QUEL PROJET POUR SAINT-SERNIN ?

SOUS UN LINCEUL DE PAVÉS, UNE HISTOIRE À JAMAIS ENSEVELIE

La basilique Saint-Sernin, dont le clocher figurait déjà au XIIIe siècle sur les plus anciens sceaux de la Ville, apparaît sans conteste comme le monument le plus emblématique de Toulouse. Étape obligée sur une grande route de pèlerinage, joyau de l’art roman universellement connu, point de convergence autour duquel, dès le XIIe siècle, s’est organisé le Bourg en contrepoint de la Cité, cet édifice, qui prit la place d’une église paléochrétienne du IVe siècle, cristallisa autour de lui la formation d’un ensemble de bâtiments médiévaux (logis abbatial, maison des prébendiers, cloître, salle capitulaire, hôpital) dont la plupart ont aujourd’hui disparu, à l’exception de l’actuel musée Saint-Raymond. C’est dire à quel point il fut à la fois le théâtre et le témoin des événements qui ont rythmé l’histoire de notre ville.

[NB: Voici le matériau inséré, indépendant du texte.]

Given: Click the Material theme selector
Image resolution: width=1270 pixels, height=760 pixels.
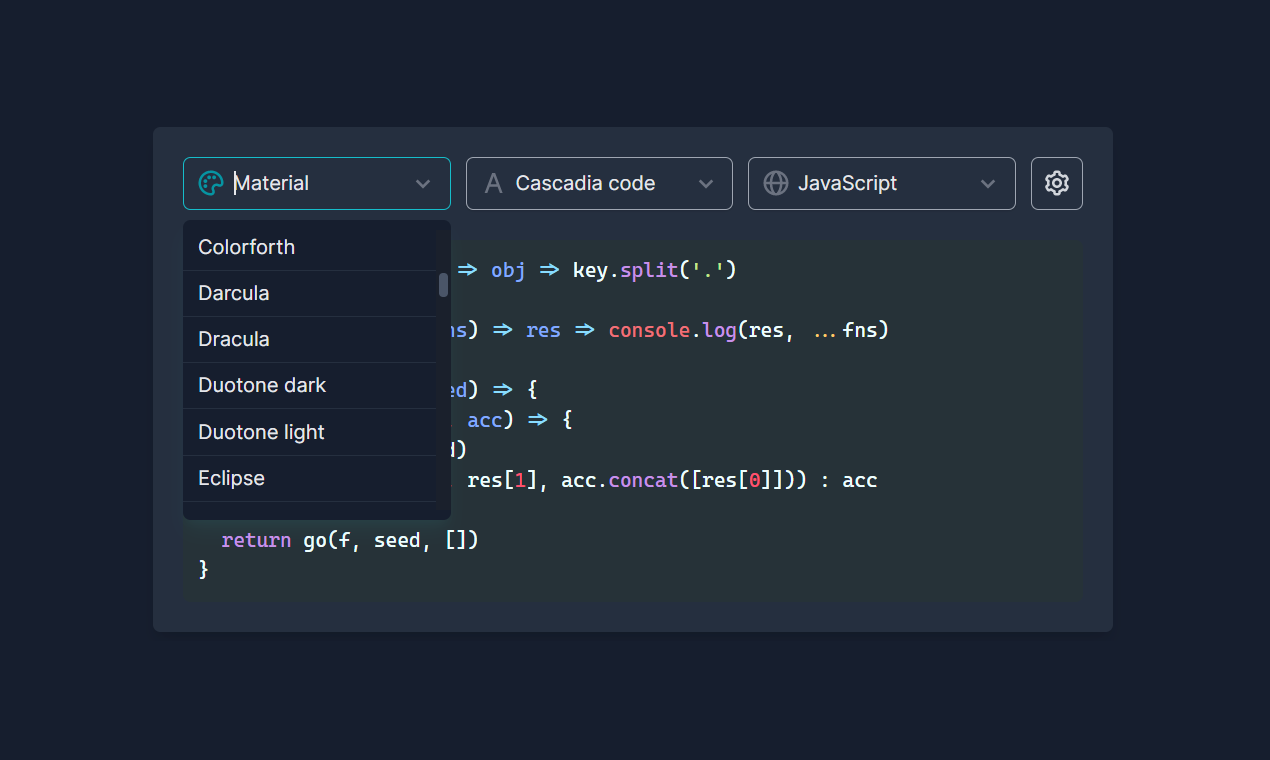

Depuis longtemps les historiens ont fait parler les pierres, les ors, les peintures, les objets de culte et les archives de la basilique Saint-Sernin ; il reste toutefois des points d’ombre à éclaircir, des incertitudes à dissiper, et même des découvertes à faire pour mieux appréhender le passé de notre ville : en exhumant les vestiges enfouis dans le sous-sol de la place qui doit être bientôt réaménagée par l’architecte catalan Joan Busquets, les archéologues – si toutefois on leur permettait de mener à bien de véritables fouilles – trouveraient à coup sûr de nombreux et précieux témoignages porteurs de sens et pleins d’enseignement sur l’histoire toulousaine. Au cours de l’été 2015, de simples sondages ont permis de déceler, presque à fleur de bitume, à la fois des pans de murs, des restes de piliers et des fondations d’origine médiévale appartenant à l’hôpital Saint-Raymond, à une chapelle datant de 1100 et même à une sacristie détruite dans les années 1840 ; on a pu mettre en évidence le mur du cimetière des pèlerins ou encore le tracé du cloître, démantelé lors de la Révolution française. Ces sondages ont également fait surgir en pleine lumière de nombreuses sépultures (notamment à proximité de la porte Miègeville), et surtout une exceptionnelle pierre tombale comportant une épitaphe, celle de Jean Dominique (notaire décédé le 12 avril 1283), ainsi que deux magnifiques chapiteaux sculptés du XIIe siècle provenant du cloître, enchâssés dans un mur du XIXe siècle mais parvenus jusqu’à nous dans un parfait état de conservation. Une telle trouvaille permet donc de porter à vingt (en comptant ceux conservés au musée des Augustins) le nombre de chapiteaux du cloître Saint-Sernin aujourd’hui connus, identifiés, répertoriés, soit environ 20 % de l’ensemble. Et si l’on en trouvait dix autres, vingt autres ? Ces différentes découvertes, qui confirment les hypothèses des archéologues, ont fait naître d’immenses espoirs au sein de la communauté scientifique, suscitent une vive curiosité auprès de la population toulousaine et devraient nourrir les plus grandes ambitions chez ceux qui ont la responsabilité de la chose publique.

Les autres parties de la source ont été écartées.